### [Excerpted passage]
────

WARNING: Spoilers

It’s that time of year again, when little boys and girls’ heads are filled with visions of sugar plums, stockings and awards. The Oscar nominations are being announced shockingly early this year – 13 January – so I need to get a move on if I want to maintain my record. Here are some films I’ve seen at the cinema over the last couple of weeks which may or may not be included in that announcement.

The Irishman

Scorsese’s long-awaited epic, reteaming him with DeNiro, putting Pacino under his tutelage for the first time and featuring an equally long-awaited return to the screen for Joe Pesci. Much of the advance word on this movie surrounded the (moderately) ground-breaking digital effects used to allow 70-something actors to play 30-something characters. By and large, this works, although there are a few shots in which those old bones can’t quite move with the vitality and grace which we’ve seen in earlier films.

Scorsese’s lengthy story with its complicated flashback-intercut-with-flashback structure follows the life of one Frank Sheeran, upon whose memoir I Heard You Paint Houses the movie is largely based. The film clocks in at 209 minutes which, given its Netflix pedigree, has led some commentators to suggest ways in which it could be sliced up into episodic chunks. Strange that we will binge countless episodes but baulk at a single long movie. I saw it at the Curzon in a single unbroken sitting and I was glad I did, because whereas some Scorsese films – notably The Wolf of Wall Street – succeed because they gather you up in whirlwind of cinematic energy, this one succeeds because it gradually draws you in. My overall feeling today is that I’m keen to see it again, because this is a film which doesn’t let on what it’s really about until very near the end – whereupon that complicated double flashback structure makes a lot more sense.

First time through, there’s much to admire but also much which feels samey. DeNiro kicking some poor bastard’s head in, in a fit of paternal rage feels achingly familiar, which is one reason why it’s so gratifying to see Pesci underplaying so effectively. When Pacino enters as Jimmy Hoffa, the film begins to spread its wings a little more, and the relationship between him and the remarkable Stephen Graham as Tony Pro is one of the highlights of the middle of the movie.

It’s the final half hour or so which lingers with me though, where – unlike, say the ending of Goodfellas – the true cost of Sheeran’s lifestyle is seen with bleak pathos. It’s a sombre (although there are some good laughs), meditative film which is at once a Scorsese greatest hits package and at the same time, quite unlike anything he’s made before.

Marriage Story

I think I know Noah Baumbach best as Mr Greta Gerwig. I remember really enjoying Frances Ha which Baumbach directed and they wrote together. I think I saw Margot at the Wedding as part of a New Year’s Eve staycation movie marathon. I can’t remember much about it. I didn’t like Fantastic Mr Fox. I haven’t seen The Squid and the Whale.

But, just as Gerwig is having her moment with Lady Bird and now Little Women, Mr Gerwig isn’t content to rest on his laurels and has assembled a truly heavyweight pairing to lend Oscar buzz and indie-pro credibility to his latest tragi-comedy, this time about divorce. I sat down to watch this with very high expectations (weirdly, higher than for The Irishman, I think) and left with rather mixed feelings. Let’s begin with a few things I didn’t like.

────

### [Extracted information]

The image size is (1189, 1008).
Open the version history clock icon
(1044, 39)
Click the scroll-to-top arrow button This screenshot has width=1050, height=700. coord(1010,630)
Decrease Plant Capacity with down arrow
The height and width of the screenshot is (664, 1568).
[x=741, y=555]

────

### [What you need to do]
1) In the film review, what is the running time of The Irishman?
2) List every actor that the film review names in its section on The Irishman.

### [Answers for this exercise]
1) 209 minutes

2) DeNiro, Pacino, Joe Pesci, Stephen Graham